▸ **INSTRUCTIONS TO FOLLOW**:
Please print the full listing exactly.
= = = = =
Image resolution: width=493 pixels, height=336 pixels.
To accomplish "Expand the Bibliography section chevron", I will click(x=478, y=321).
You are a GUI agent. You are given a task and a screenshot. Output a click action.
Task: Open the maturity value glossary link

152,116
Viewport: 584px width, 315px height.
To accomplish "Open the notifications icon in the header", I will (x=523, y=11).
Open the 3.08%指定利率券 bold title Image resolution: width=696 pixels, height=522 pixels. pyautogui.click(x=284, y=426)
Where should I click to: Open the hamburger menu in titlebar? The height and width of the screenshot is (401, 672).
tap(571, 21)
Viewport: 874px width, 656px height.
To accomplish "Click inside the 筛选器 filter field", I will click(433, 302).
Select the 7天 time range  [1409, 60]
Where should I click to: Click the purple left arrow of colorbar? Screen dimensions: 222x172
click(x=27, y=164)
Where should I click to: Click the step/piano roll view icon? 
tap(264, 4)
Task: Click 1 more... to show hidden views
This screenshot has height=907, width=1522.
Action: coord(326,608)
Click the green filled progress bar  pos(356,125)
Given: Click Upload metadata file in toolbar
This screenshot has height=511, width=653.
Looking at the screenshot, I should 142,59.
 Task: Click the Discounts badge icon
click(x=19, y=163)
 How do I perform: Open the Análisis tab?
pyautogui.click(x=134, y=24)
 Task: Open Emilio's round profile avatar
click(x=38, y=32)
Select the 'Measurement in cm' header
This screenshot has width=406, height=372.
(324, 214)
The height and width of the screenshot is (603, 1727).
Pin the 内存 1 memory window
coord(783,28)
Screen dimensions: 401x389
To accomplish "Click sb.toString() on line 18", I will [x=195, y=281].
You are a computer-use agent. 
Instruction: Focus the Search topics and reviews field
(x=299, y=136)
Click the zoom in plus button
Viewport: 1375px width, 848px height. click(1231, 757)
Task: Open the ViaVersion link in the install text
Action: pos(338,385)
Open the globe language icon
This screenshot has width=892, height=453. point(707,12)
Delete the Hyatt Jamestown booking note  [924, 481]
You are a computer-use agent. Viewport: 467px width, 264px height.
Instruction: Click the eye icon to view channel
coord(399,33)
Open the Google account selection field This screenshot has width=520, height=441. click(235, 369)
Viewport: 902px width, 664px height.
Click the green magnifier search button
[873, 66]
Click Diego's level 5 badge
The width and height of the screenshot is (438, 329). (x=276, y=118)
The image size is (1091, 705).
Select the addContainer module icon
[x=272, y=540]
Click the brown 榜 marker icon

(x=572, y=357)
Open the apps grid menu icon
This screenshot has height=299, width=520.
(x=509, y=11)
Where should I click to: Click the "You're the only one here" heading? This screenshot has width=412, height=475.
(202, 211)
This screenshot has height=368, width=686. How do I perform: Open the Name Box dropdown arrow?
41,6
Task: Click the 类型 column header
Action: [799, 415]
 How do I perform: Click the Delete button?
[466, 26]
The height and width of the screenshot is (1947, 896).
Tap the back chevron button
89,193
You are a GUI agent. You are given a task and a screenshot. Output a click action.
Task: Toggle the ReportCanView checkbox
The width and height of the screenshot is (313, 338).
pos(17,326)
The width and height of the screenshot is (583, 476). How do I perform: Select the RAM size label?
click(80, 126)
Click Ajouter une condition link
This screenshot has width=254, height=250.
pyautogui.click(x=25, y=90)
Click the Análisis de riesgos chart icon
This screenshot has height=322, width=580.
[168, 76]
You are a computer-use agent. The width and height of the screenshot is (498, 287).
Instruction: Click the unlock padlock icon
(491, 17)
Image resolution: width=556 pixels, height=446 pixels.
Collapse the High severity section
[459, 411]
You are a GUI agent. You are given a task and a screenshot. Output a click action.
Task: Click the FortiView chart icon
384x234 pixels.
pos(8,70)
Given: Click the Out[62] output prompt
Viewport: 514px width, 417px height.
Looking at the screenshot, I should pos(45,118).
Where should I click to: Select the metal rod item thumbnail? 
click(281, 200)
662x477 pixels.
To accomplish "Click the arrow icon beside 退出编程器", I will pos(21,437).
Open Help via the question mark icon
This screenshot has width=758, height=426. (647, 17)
= = = = =
▸ **OUTPUT BELOW**:
Image resolution: width=493 pixels, height=336 pixels.
To accomplish "Expand the Bibliography section chevron", I will click(x=478, y=321).
You are a GUI agent. You are given a task and a screenshot. Output a click action.
Task: Open the maturity value glossary link

152,116
Viewport: 584px width, 315px height.
To accomplish "Open the notifications icon in the header", I will (x=523, y=11).
Open the 3.08%指定利率券 bold title Image resolution: width=696 pixels, height=522 pixels. pyautogui.click(x=284, y=426)
Where should I click to: Open the hamburger menu in titlebar? The height and width of the screenshot is (401, 672).
tap(571, 21)
Viewport: 874px width, 656px height.
To accomplish "Click inside the 筛选器 filter field", I will click(433, 302).
Select the 7天 time range  [1409, 60]
Where should I click to: Click the purple left arrow of colorbar? Screen dimensions: 222x172
click(x=27, y=164)
Where should I click to: Click the step/piano roll view icon? 
tap(264, 4)
Task: Click 1 more... to show hidden views
This screenshot has height=907, width=1522.
Action: coord(326,608)
Click the green filled progress bar  pos(356,125)
Given: Click Upload metadata file in toolbar
This screenshot has height=511, width=653.
Looking at the screenshot, I should 142,59.
 Task: Click the Discounts badge icon
click(x=19, y=163)
 How do I perform: Open the Análisis tab?
pyautogui.click(x=134, y=24)
 Task: Open Emilio's round profile avatar
click(x=38, y=32)
Select the 'Measurement in cm' header
This screenshot has width=406, height=372.
(324, 214)
The height and width of the screenshot is (603, 1727).
Pin the 内存 1 memory window
coord(783,28)
Screen dimensions: 401x389
To accomplish "Click sb.toString() on line 18", I will [x=195, y=281].
You are a computer-use agent. 
Instruction: Focus the Search topics and reviews field
(x=299, y=136)
Click the zoom in plus button
Viewport: 1375px width, 848px height. click(1231, 757)
Task: Open the ViaVersion link in the install text
Action: pos(338,385)
Open the globe language icon
This screenshot has width=892, height=453. point(707,12)
Delete the Hyatt Jamestown booking note  [924, 481]
You are a computer-use agent. Viewport: 467px width, 264px height.
Instruction: Click the eye icon to view channel
coord(399,33)
Open the Google account selection field This screenshot has width=520, height=441. click(235, 369)
Viewport: 902px width, 664px height.
Click the green magnifier search button
[873, 66]
Click Diego's level 5 badge
The width and height of the screenshot is (438, 329). (x=276, y=118)
The image size is (1091, 705).
Select the addContainer module icon
[x=272, y=540]
Click the brown 榜 marker icon

(x=572, y=357)
Open the apps grid menu icon
This screenshot has height=299, width=520.
(x=509, y=11)
Where should I click to: Click the "You're the only one here" heading? This screenshot has width=412, height=475.
(202, 211)
This screenshot has height=368, width=686. How do I perform: Open the Name Box dropdown arrow?
41,6
Task: Click the 类型 column header
Action: [799, 415]
 How do I perform: Click the Delete button?
[466, 26]
The height and width of the screenshot is (1947, 896).
Tap the back chevron button
89,193
You are a GUI agent. You are given a task and a screenshot. Output a click action.
Task: Toggle the ReportCanView checkbox
The width and height of the screenshot is (313, 338).
pos(17,326)
The width and height of the screenshot is (583, 476). How do I perform: Select the RAM size label?
click(80, 126)
Click Ajouter une condition link
This screenshot has width=254, height=250.
pyautogui.click(x=25, y=90)
Click the Análisis de riesgos chart icon
This screenshot has height=322, width=580.
[168, 76]
You are a computer-use agent. The width and height of the screenshot is (498, 287).
Instruction: Click the unlock padlock icon
(491, 17)
Image resolution: width=556 pixels, height=446 pixels.
Collapse the High severity section
[459, 411]
You are a GUI agent. You are given a task and a screenshot. Output a click action.
Task: Click the FortiView chart icon
384x234 pixels.
pos(8,70)
Given: Click the Out[62] output prompt
Viewport: 514px width, 417px height.
Looking at the screenshot, I should pos(45,118).
Where should I click to: Select the metal rod item thumbnail? 
click(281, 200)
662x477 pixels.
To accomplish "Click the arrow icon beside 退出编程器", I will pos(21,437).
Open Help via the question mark icon
This screenshot has width=758, height=426. (647, 17)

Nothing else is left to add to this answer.